## Passage to read
# Temperature

Temperature, abbreviated as T or TEMP, is normally described as the amount of heat or cold, but it is neither heat or cold. Temperature is expressed as a number that is related to energy and porportional to a type of energy, but it is not energy. Temperature is a number related to the average kineric energy, but is not kinetic energy. Temperature is a scalar quantity having direction, some of these include area, density, energy, entropy, length, mass, power, pressure, speed, volume, and work.

Temperature is the measurement of the average speed of molecules that are moving around in an object. Molecules don't always travel at the same speed. The faster they move the hotter they get, the slower they move the colder they get. When they stop moving that is absolute zero. Temperature is measured in celsius, fahrenheit, kelvin, and rankine.

In piping design, temperature is important because mechanical properties are affected by increases or decreases in temperature. Most materials become more pliable as the tempearture increases. For pressurized pipe, this means that ability to contain the pressure is decreased. In very low temperatures and cryogenic services, the material become brittle and can fracture if it is involved in a high vibration environment. Additionally, as temperature increases and decreases, materials will expand and contract. Carbon steel, for example, expands at a rate of about 1 inch per 100 feet per 100 degrees Ferenheit. Long sections of pipe without expansion loops can look like spaghetti and come off their supports. Concrete without provisions for expansion can buckle and fracture. Large pressure vessels such as heater treaters should have one end "floating" to allow for expansion.

## Temperature formula

\(\large{ T = \frac{ T_d \; - \; 112 \; \left( \frac{ RH }{ 100 } \right)^{\frac{1}{8}} \; + \; 112 }{ 0.9 \; \left( \frac{ RH }{ 100 } \right)^{\frac{1}{8}} \; + \; 0.1 } }\) |

### Where:

Units |
English |
Metric |

\(\large{ T }\) = temperature | \(\large{ F }\) | \(\large{ K }\) |

\(\large{ T_d }\) = dewpoint temperature | \(\large{ F }\) | \(\large{ K }\) |

\(\large{ RH }\) = relative humidity | \(\large{ F }\) | \(\large{ K }\) |

## Related Temperature formulas

\(\large{ T = \frac{ B }{ A\;-\; log_{10} \;p } -C }\) | (Antoine equation) |

\(\large{ T = \frac {p \; V}{n \; R} }\) | (Ideal Gas Law) |

\(\large{ T = \frac {p }{\rho \; R} }\) | (IDeal Gas Law) |

### Where:

Units |
English |
Metric |

\(\large{ T }\) = temperature | \(\large{ T }\) | \(\large{ T }\) |

\(\large{ \rho }\) (Greek symbol rho) = density | \(\large{\frac{lbm}{ft^3}}\) | \(\large{\frac{kg}{m^3}}\) |

\(\large{ n }\) = mole | \(\large{ mol }\) | \(\large{ mol }\) |

\(\large{ p }\) = pressure | \(\large{\frac{lbf}{in^2}}\) | \(\large{ Pa }\) |

\(\large{ e_s }\) = saturated vapor pressure | \(\large{\frac{lbf}{in^2}}\) | \(\large{\frac{kg}{m-s^2}}\) |

\(\large{ R }\) = specific gas constant | \(\large{\frac{ft-lbf}{lbm-R}}\) | \(\large{\frac{J}{kg-K}}\) |

\(\large{ p }\) = vapor pressure | \(\large{\frac{lbf}{in^2}}\) | \(\large{ Pa }\) |

\(\large{ V }\) = volume | \(\large{in^3}\) | \(\large{mm^3}\) |

## Absolute Temperature

Absolute temperature, abbreviated as \(T_a\), also called thermodynamic temperature, is measured from the starting point of 0, where zero is the coldest theoretically attainable temperature in nature. It is the lowest temperature possible and contains no heat energy in the substance. Absolute temperature is directly related to Zeroth Law of Thermodynamics.

## Extracted material
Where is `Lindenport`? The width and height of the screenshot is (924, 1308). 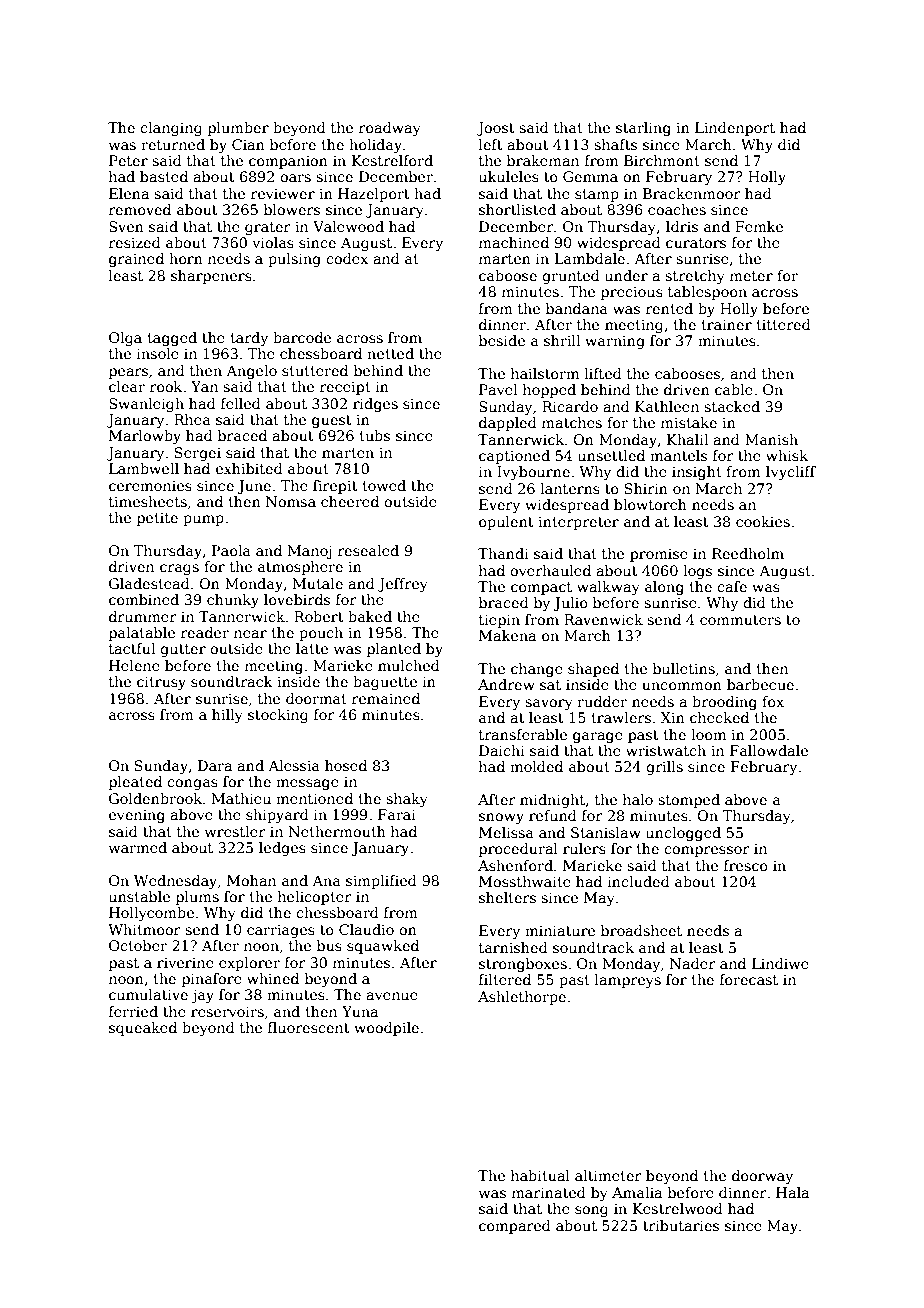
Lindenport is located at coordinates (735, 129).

...

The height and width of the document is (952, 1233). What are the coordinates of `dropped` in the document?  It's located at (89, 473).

## Instructions
- A) In the temperature article, restate word for word everything from "Absolute temperature, abbreviated" down to "Law of Thermodynamics.".
- B) Which units of measure for temperature does the temperature article name? List all of them.
- C) Write what comes next in the temperature article, picking up after its last sentence.

## Written responses
- A)
Absolute temperature, abbreviated as \(T_a\), also called thermodynamic temperature, is measured from the starting point of 0, where zero is the coldest theoretically attainable temperature in nature. It is the lowest temperature possible and contains no heat energy in the substance. Absolute temperature is directly related to Zeroth Law of Thermodynamics.

- B)
- celsius
- fahrenheit
- kelvin
- rankine

- C)
## Absolute Zero

Absolute zero is the temperature at which all motion within molecules completely stops. Below absolute zero temperature does not exist. At this temperature nothing is in motion.

## Ambient Temperature

When outdoors the ambient temperature is the current surrounding environment air temperature. This temperature has nothing to do with high or low forcasts.

When inside the ambient temperature is the room temperature and can be affected by many factors such as humidity, insulation, HVAC equipment, people, the outside temperature, and etc.

## Bulk Temperature

Bulk temperature, abbreviated as \(T_b\) or \(\bar {F}\), also called average bulk temperature, is the average temperature of a cross section of a mixture of fluid leaving or entering the flow in pipe and ducts. It can be used for evaluating heat reansfer or heat transfer rate.

## Condensing Temperature

All air containes different amounts of water, the condensate temperature is the point at which water vapor returns to its origional liquid state.

## Dew Point

Dew point is the temperature at which air must be cooled to become saturated with water vapor. It is porportional to the amount of water vapor in a given amount of air and when the dew point is raised the more water vapor present, also the opposite.

## Rated Temperature Rise

The allowable rise in temperature above ambient when operating under load.

## Temperature Examples

Explanation | Celsius | Fahrenheit | Kelvin | Rankine |
---|---|---|---|---|

Boiling Point of Water | 100.00 | 212.00 | 373.15 | 671.67 |

Triple Point of Water | 0.01 | 32.03 | 273.16 | 491.69 |

Freezing Point of Water at Sea Level | 0.00 | 32.00 | 273.15 | 491.67 |

Absolute Zero | - 273.15 | - 459.67 | 0.00 | 0.00 |

## Temperature Typical Units

Common units for temperature are as follows:

INTERNATIONAL SYSTEM OF UNITS, SI |
ENGLISH UNITS |
---|---|

Celsius | Farenheit |

Kelvin | Rankine |

## Temperature Conversion

### Celcius to Farenheit

\(\large{ C = 5/9 \;(F - 32) }\) | |

\(\large{ F = 9/5 \;(C + 32) }\) |

### Celcius to Kelvin

\(\large{ K = C - 273.15 }\) | |

\(\large{ C = K + 273.15 }\) |

### Farenheit to Rankine

\(\large{ R = F - 459.67 }\) | |

\(\large{ F = R + 459.67 }\) |

## Celsius

Celsius, abbreviated as C, is a unit of temperature most commonly used through out the world.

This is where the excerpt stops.